Enjoy a light yet protein-packed meal with this creamy Greek yogurt egg salad served in crisp lettuce wraps. The blend of tender hard-boiled eggs, tangy Greek yogurt, crunchy celery, and a hint of dijon mustard creates a rich texture and delightful flavor that's perfect for any time of the day.

NUTRITION

123kcal
Protein
13.2g
Fat
5.1g
Carbs
7.8g

SERVINGS

1 serving

INGREDIENTS

4 large Eggs (200g)

1/4 cup (60g) Plain Nonfat Greek Yogurt

1 stalk Celery (40g), chopped

1/8 small Red Onion (15g), finely diced

1 tsp Dijon Mustard (5g)

Pinch of Salt

Pinch of Black Pepper

2 Romaine Lettuce Leaves (80g) for wraps

PREPARATION

  • 1

    Place the eggs in a small saucepan and cover with water.

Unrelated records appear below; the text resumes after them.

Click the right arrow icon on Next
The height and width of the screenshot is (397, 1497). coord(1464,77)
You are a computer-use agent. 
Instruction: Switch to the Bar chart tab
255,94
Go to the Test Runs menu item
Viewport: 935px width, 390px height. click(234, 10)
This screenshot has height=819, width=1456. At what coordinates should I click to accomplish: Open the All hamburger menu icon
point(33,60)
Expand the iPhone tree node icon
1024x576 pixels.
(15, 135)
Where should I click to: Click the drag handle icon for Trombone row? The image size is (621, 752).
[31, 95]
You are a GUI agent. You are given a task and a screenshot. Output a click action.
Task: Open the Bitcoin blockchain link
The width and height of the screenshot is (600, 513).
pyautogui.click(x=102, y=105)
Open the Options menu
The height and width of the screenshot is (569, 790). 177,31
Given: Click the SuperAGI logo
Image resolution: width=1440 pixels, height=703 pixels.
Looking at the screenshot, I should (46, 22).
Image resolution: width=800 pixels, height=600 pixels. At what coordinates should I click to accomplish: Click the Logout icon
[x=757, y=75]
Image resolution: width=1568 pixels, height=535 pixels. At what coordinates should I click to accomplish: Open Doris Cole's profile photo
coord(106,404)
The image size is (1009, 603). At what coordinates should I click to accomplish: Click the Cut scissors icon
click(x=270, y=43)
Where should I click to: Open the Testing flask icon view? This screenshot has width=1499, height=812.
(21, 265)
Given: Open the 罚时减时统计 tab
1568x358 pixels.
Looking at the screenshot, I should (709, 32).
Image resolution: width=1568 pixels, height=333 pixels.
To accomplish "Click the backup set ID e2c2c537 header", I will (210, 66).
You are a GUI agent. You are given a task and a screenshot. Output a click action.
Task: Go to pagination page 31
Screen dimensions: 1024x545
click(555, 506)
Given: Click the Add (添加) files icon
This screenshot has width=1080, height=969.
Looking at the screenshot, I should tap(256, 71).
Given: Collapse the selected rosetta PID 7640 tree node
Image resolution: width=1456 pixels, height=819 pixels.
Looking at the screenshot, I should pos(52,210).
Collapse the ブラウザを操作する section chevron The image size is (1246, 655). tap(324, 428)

Bring to a boil, then reduce heat and simmer for 9-12 minutes until hard-boiled.

  • 2

    Once cooked, transfer the eggs to a bowl of cold water to cool. Peel and roughly chop the eggs.

  • 3

    In a mixing bowl, combine the chopped eggs, Greek yogurt, chopped celery, finely diced red onion, and Dijon mustard. Mix well.

  • 4

    Season the mixture with a pinch of salt and black pepper to taste.

  • 5

    Scoop the egg salad into prepared romaine lettuce leaves, wrapping or serving as desired.